### PROBLEM TO SOLVE
The expected output is every entry, copied exactly.

### SUPPLIED MATERIAL
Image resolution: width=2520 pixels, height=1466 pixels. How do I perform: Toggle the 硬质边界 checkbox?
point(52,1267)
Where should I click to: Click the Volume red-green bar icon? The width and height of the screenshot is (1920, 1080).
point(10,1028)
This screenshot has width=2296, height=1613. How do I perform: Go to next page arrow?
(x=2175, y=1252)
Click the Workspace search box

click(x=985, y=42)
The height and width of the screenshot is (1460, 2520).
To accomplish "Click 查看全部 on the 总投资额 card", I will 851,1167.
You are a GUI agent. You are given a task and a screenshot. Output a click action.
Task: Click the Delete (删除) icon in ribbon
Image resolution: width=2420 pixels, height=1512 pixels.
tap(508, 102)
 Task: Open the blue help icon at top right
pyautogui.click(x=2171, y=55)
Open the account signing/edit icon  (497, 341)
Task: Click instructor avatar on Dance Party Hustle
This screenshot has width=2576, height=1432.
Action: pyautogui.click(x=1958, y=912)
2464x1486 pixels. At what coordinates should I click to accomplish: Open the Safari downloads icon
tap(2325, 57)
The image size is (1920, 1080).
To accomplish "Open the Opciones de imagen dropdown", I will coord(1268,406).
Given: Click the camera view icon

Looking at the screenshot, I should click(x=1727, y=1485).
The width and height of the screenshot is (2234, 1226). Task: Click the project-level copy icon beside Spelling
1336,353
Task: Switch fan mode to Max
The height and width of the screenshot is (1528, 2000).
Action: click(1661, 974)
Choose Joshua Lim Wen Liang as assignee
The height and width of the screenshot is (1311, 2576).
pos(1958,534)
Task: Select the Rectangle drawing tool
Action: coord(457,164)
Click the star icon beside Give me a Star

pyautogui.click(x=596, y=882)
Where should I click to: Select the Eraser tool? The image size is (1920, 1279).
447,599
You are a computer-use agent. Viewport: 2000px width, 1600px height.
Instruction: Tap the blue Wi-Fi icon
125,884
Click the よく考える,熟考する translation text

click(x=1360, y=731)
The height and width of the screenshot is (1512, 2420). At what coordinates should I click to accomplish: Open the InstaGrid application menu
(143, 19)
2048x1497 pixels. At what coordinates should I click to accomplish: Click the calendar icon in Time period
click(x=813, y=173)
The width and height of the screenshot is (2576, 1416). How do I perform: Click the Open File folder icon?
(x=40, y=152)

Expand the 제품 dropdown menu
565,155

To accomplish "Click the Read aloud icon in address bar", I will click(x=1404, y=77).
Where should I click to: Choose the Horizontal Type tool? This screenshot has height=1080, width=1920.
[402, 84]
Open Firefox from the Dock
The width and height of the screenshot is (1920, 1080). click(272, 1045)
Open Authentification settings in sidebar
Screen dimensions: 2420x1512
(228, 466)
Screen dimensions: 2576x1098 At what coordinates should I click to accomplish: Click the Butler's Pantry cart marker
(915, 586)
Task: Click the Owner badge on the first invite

### RESULT BELOW
Image resolution: width=2520 pixels, height=1466 pixels. How do I perform: Toggle the 硬质边界 checkbox?
point(52,1267)
Where should I click to: Click the Volume red-green bar icon? The width and height of the screenshot is (1920, 1080).
point(10,1028)
This screenshot has width=2296, height=1613. How do I perform: Go to next page arrow?
(x=2175, y=1252)
Click the Workspace search box

click(x=985, y=42)
The height and width of the screenshot is (1460, 2520).
To accomplish "Click 查看全部 on the 总投资额 card", I will 851,1167.
You are a GUI agent. You are given a task and a screenshot. Output a click action.
Task: Click the Delete (删除) icon in ribbon
Image resolution: width=2420 pixels, height=1512 pixels.
tap(508, 102)
 Task: Open the blue help icon at top right
pyautogui.click(x=2171, y=55)
Open the account signing/edit icon  (497, 341)
Task: Click instructor avatar on Dance Party Hustle
This screenshot has width=2576, height=1432.
Action: pyautogui.click(x=1958, y=912)
2464x1486 pixels. At what coordinates should I click to accomplish: Open the Safari downloads icon
tap(2325, 57)
The image size is (1920, 1080).
To accomplish "Open the Opciones de imagen dropdown", I will coord(1268,406).
Given: Click the camera view icon

Looking at the screenshot, I should click(x=1727, y=1485).
The width and height of the screenshot is (2234, 1226). Task: Click the project-level copy icon beside Spelling
1336,353
Task: Switch fan mode to Max
The height and width of the screenshot is (1528, 2000).
Action: click(1661, 974)
Choose Joshua Lim Wen Liang as assignee
The height and width of the screenshot is (1311, 2576).
pos(1958,534)
Task: Select the Rectangle drawing tool
Action: coord(457,164)
Click the star icon beside Give me a Star

pyautogui.click(x=596, y=882)
Where should I click to: Select the Eraser tool? The image size is (1920, 1279).
447,599
You are a computer-use agent. Viewport: 2000px width, 1600px height.
Instruction: Tap the blue Wi-Fi icon
125,884
Click the よく考える,熟考する translation text

click(x=1360, y=731)
The height and width of the screenshot is (1512, 2420). At what coordinates should I click to accomplish: Open the InstaGrid application menu
(143, 19)
2048x1497 pixels. At what coordinates should I click to accomplish: Click the calendar icon in Time period
click(x=813, y=173)
The width and height of the screenshot is (2576, 1416). How do I perform: Click the Open File folder icon?
(x=40, y=152)

Expand the 제품 dropdown menu
565,155

To accomplish "Click the Read aloud icon in address bar", I will click(x=1404, y=77).
Where should I click to: Choose the Horizontal Type tool? This screenshot has height=1080, width=1920.
[402, 84]
Open Firefox from the Dock
The width and height of the screenshot is (1920, 1080). click(272, 1045)
Open Authentification settings in sidebar
Screen dimensions: 2420x1512
(228, 466)
Screen dimensions: 2576x1098 At what coordinates should I click to accomplish: Click the Butler's Pantry cart marker
(915, 586)
Task: Click the Owner badge on the first invite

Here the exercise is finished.